> [PROVIDED ENTRIES]:

------------------------------

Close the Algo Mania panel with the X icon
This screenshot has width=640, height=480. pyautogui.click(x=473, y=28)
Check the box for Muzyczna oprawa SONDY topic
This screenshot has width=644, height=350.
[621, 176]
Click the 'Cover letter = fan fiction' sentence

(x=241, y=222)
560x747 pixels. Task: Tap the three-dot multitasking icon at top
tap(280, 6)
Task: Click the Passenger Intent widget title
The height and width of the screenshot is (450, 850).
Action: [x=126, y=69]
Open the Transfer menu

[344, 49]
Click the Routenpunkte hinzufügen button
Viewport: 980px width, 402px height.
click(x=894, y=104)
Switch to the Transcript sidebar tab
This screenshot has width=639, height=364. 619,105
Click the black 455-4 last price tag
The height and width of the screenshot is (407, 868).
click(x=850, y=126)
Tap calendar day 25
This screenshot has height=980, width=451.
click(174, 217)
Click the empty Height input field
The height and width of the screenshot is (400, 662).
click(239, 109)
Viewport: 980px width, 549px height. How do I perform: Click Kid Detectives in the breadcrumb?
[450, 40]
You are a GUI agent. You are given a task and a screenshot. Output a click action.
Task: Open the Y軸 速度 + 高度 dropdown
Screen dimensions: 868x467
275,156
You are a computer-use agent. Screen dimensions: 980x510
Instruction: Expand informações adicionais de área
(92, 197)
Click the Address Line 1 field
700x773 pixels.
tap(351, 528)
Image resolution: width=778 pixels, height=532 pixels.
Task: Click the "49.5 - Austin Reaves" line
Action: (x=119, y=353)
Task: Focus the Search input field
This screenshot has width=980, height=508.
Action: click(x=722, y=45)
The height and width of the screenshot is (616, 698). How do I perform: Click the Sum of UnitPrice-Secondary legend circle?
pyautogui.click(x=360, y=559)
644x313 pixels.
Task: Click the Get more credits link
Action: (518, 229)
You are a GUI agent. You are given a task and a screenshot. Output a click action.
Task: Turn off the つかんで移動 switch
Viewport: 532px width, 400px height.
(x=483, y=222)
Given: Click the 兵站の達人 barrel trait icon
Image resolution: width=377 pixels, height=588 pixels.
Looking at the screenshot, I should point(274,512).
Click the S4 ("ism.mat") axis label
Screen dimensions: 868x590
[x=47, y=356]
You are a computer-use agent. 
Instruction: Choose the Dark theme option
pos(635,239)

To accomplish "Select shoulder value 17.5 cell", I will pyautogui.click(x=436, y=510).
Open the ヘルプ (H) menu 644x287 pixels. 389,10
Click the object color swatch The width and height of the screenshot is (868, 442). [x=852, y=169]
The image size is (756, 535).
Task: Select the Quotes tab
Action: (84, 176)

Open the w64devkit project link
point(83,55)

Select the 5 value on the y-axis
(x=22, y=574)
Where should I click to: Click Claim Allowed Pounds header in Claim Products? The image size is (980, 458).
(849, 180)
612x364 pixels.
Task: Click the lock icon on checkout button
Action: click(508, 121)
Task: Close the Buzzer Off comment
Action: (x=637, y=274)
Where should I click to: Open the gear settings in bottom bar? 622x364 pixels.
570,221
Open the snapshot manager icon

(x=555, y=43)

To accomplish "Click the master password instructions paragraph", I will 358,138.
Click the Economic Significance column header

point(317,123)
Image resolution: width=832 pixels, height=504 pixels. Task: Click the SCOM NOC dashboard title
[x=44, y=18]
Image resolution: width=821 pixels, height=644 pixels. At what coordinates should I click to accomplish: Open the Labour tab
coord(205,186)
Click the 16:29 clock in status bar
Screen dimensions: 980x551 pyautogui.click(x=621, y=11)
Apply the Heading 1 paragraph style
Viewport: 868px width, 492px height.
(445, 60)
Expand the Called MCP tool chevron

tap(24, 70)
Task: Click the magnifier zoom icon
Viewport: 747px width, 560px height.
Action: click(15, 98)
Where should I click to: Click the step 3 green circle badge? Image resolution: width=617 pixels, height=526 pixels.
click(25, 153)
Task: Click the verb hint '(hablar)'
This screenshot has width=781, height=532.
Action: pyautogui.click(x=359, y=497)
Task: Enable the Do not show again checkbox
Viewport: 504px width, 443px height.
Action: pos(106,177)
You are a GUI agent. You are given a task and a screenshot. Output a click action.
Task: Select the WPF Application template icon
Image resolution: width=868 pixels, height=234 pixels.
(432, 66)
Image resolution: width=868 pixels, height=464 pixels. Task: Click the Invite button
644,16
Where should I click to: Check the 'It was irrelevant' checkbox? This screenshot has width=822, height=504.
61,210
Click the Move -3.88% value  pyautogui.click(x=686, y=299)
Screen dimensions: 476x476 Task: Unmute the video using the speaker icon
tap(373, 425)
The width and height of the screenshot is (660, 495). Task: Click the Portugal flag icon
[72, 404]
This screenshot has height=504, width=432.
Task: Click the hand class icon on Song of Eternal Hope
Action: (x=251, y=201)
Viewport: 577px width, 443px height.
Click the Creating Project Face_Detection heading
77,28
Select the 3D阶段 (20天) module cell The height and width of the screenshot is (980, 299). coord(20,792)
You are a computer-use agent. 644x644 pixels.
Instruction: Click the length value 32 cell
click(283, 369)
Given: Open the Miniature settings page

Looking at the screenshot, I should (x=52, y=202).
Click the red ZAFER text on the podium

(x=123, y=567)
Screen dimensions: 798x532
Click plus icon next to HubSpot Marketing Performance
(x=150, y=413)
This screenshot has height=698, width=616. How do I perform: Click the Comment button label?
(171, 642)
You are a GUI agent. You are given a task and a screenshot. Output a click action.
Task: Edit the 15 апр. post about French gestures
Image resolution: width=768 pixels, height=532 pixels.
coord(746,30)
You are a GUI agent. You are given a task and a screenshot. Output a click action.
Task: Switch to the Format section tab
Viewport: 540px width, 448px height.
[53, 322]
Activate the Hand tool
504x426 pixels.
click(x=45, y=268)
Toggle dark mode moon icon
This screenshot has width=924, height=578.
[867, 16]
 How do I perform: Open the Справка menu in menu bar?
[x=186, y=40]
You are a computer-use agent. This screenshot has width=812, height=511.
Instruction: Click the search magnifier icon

------------------------------

> [TASK TO COMPLETE]: Reproduce exactly the stretch of the material above that starts at the line with "Click the Creating" and ends at the line with "You are a computer-use agent. 644x644 pixels.", both included, and nothing else.

> [YOUR RESPONSE]:
Click the Creating Project Face_Detection heading
77,28
Select the 3D阶段 (20天) module cell The height and width of the screenshot is (980, 299). coord(20,792)
You are a computer-use agent. 644x644 pixels.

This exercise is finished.